Vakarchuk, 2007 yılında Verkhovna Rada’da (Ukrayna parlamentosu) özgürlük ve ifade özgürlüğü meseleleriyle ilgili parlamenter komitenin ve Rusya Federasyonu ve diğer ülkelerle parlamenter temas gruplarının bir üyesiydi. 2008'in başlarında ise Verkhovna Rada’daki koltuğundan feragat etti. 2019 yılında Holos (Ses) Partisi’ni kurarak siyasette daha aktif bir rol üstlendi. Partisinin manifestosunda, Ukrayna’nın milliyetçi bir çizgide güçlü bir şekilde büyümesi gerektiği ifade edilmiştir. Bazı kesimler sanatçının siyasette yer almasını eleştirmiş, onun sanatını politikaya alet etmeye başladığını savunmuş ve "politikada sanatçılar yerine deneyimli liderler olmalı" gibi tepkiler gelmiştir. Rusya, Ukrayna'nın bağımsızlığını ve egemenliğini tehdit eden eylemlerine devam ederken, Vakarchuk’un bu ülkeye karşı sert eleştirileri, onu sık sık Rusya'dan gelen baskılarla karşı karşıya bırakmıştır.
Yapıcı Millî Aidiyet
Vakarchuk'un milliyetçilik anlayışı, sadece yıkıcı değil, aynı zamanda yapıcı ve kültürel bir millî aidiyet oluşturmaya yönelik bir yaklaşımdır. Savaş ve kriz ortamlarında milliyetçilik duygusunun canlanması, onun Ukrayna'nın öz değerlerini koruma mücadelesinin temel taşlarını oluşturmuştur. Vakarchuk’un açıklamaları ve röportajlarından çıkarılacak en önemli nokta, onun Ukrayna'nın bağımsızlık ve kültürel kimliğini savunurken milliyetçiliği evrensel değerlerle uyumlu bir şekilde ele alma çabasıdır.

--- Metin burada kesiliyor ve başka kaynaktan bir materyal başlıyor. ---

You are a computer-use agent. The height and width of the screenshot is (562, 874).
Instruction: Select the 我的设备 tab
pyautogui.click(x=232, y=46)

"Rusya’nın Ukrayna’yı yok etmeye yönelik politikaları yalnızca bir toprak meselesi değil, aynı zamanda ulusal kimlik meselesidir. Ukrayna'nın gücü sadece topraklarında değil değerlerinde, dilinde yatar. Bir milleti var kılmak için önce kültürünü savunmalısın."
Kültürel Zayıflama ve Bağımsızlığa Tehdit
Ukrayna, uzun yıllar boyunca Sovyet yönetimi altında fazla bir şekilde Rus kültürüne ve diline entegre olmuştur. Bu durum, Ukrayna halkının kendi kimliklerini ve dilini korumakta zorlanmasına, zamanla kültürel zayıflamaya yol açmıştır. Vakarchuk'a göre, bu zayıflama, Rusya’nın Ukrayna'yı etkileme çabalarında çok belirleyici olmuştur. Çünkü, kültürel kimliği zayıf olan bir ülke, dışarıdan gelen tehditlere karşı daha savunmasız hale gelir ve toplumun bağımsızlık konusundaki kararlılığı da zayıflar.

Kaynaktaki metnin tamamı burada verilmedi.